Dataset records
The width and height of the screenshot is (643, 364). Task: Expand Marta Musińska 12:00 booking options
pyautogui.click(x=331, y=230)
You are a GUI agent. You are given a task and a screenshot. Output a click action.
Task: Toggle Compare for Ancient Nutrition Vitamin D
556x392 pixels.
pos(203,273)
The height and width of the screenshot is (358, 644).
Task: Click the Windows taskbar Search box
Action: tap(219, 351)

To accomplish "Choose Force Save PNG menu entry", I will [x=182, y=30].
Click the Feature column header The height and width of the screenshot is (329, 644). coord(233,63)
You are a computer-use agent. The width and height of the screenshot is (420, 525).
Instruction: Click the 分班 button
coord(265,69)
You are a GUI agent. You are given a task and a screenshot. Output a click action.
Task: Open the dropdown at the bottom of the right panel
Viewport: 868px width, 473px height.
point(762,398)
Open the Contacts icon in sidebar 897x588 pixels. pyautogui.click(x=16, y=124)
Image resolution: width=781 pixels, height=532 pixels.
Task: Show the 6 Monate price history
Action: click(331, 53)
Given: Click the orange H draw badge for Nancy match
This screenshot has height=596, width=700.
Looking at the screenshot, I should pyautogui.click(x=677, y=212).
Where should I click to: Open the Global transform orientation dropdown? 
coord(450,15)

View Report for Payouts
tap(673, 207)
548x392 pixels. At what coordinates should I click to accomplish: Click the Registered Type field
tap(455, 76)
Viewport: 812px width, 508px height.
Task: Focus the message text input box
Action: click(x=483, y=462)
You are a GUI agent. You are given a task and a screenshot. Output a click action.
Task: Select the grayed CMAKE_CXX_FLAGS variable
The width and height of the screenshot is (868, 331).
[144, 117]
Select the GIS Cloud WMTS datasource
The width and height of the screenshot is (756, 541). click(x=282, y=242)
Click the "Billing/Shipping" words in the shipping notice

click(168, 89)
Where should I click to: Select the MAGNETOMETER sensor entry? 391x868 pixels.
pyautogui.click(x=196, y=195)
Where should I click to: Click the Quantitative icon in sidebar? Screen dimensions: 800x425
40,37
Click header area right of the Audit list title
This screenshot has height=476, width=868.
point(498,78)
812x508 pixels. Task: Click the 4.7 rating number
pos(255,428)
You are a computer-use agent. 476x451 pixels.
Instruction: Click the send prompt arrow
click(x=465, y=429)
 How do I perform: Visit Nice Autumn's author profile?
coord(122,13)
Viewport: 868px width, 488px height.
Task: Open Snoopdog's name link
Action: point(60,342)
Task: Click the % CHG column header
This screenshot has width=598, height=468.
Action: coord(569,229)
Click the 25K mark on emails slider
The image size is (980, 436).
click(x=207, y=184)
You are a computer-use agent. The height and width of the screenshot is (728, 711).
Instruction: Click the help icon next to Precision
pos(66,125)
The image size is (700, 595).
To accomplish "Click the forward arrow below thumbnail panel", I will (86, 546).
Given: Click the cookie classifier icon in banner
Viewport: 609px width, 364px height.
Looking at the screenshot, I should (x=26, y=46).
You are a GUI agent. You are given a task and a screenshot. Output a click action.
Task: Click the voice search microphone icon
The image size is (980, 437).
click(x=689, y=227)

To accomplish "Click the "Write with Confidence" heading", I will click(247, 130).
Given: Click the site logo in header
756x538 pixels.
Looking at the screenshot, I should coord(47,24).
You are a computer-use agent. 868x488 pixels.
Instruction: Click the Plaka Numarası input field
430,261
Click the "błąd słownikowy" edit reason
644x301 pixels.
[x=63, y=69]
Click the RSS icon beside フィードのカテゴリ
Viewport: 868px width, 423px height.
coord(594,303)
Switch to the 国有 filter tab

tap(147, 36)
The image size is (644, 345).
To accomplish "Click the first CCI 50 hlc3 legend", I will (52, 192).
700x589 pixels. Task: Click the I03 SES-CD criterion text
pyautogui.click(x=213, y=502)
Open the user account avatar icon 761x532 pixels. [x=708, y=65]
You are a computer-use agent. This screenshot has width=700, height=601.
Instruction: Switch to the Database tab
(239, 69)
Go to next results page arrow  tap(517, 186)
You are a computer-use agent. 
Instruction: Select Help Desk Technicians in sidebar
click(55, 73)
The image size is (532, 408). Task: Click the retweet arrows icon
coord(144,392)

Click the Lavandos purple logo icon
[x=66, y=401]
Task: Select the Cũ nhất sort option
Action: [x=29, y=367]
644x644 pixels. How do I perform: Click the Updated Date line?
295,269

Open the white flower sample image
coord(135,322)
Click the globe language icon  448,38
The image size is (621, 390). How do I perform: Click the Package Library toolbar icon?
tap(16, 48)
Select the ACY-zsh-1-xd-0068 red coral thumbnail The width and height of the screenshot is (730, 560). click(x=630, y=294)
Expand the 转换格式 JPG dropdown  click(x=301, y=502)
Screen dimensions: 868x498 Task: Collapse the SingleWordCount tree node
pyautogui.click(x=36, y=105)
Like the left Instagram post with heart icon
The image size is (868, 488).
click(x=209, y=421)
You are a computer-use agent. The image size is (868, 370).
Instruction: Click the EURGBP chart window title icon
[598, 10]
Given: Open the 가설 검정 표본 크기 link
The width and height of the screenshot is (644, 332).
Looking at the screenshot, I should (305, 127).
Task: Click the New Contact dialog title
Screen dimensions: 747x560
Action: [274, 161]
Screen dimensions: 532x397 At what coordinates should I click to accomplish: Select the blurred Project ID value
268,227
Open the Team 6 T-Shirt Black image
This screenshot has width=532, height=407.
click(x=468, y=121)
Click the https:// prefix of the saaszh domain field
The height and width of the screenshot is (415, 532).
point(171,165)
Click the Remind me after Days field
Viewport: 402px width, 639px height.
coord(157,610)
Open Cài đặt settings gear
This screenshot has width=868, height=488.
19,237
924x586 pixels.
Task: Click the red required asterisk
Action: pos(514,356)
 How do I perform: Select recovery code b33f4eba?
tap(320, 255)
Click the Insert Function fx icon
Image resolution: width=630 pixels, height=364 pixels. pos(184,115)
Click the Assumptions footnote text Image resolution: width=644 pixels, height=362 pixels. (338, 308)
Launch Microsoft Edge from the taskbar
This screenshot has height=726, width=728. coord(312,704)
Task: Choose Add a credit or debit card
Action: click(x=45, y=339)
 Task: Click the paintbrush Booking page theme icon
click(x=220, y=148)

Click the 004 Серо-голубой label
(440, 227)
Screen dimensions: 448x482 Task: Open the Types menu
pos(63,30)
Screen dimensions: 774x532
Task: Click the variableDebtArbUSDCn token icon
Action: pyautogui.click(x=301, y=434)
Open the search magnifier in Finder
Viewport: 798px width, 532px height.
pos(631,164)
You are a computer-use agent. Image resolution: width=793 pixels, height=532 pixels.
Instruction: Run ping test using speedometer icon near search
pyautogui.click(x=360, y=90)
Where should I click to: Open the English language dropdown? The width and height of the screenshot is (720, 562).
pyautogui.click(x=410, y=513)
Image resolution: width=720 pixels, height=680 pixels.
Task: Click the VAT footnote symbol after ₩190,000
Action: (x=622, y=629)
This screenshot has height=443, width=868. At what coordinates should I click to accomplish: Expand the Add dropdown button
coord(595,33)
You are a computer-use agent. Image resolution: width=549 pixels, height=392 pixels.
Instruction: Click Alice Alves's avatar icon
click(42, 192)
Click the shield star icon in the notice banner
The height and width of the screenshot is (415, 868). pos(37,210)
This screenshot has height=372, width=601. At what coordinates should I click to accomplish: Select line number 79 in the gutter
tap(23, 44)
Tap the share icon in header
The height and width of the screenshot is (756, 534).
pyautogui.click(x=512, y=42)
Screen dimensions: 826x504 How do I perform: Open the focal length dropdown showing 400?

- _TO DO_: Look for the word "computer". Copy out every line of the data that has it.

- _RESULT FOR THIS EXERCISE_:
You are a computer-use agent. The width and height of the screenshot is (420, 525).
You are a computer-use agent. 476x451 pixels.
You are a computer-use agent. The height and width of the screenshot is (728, 711).
You are a computer-use agent. 868x488 pixels.
You are a computer-use agent. This screenshot has width=700, height=601.
You are a computer-use agent. 
You are a computer-use agent. The image size is (868, 370).
You are a computer-use agent. Image resolution: width=793 pixels, height=532 pixels.
You are a computer-use agent. Image resolution: width=549 pixels, height=392 pixels.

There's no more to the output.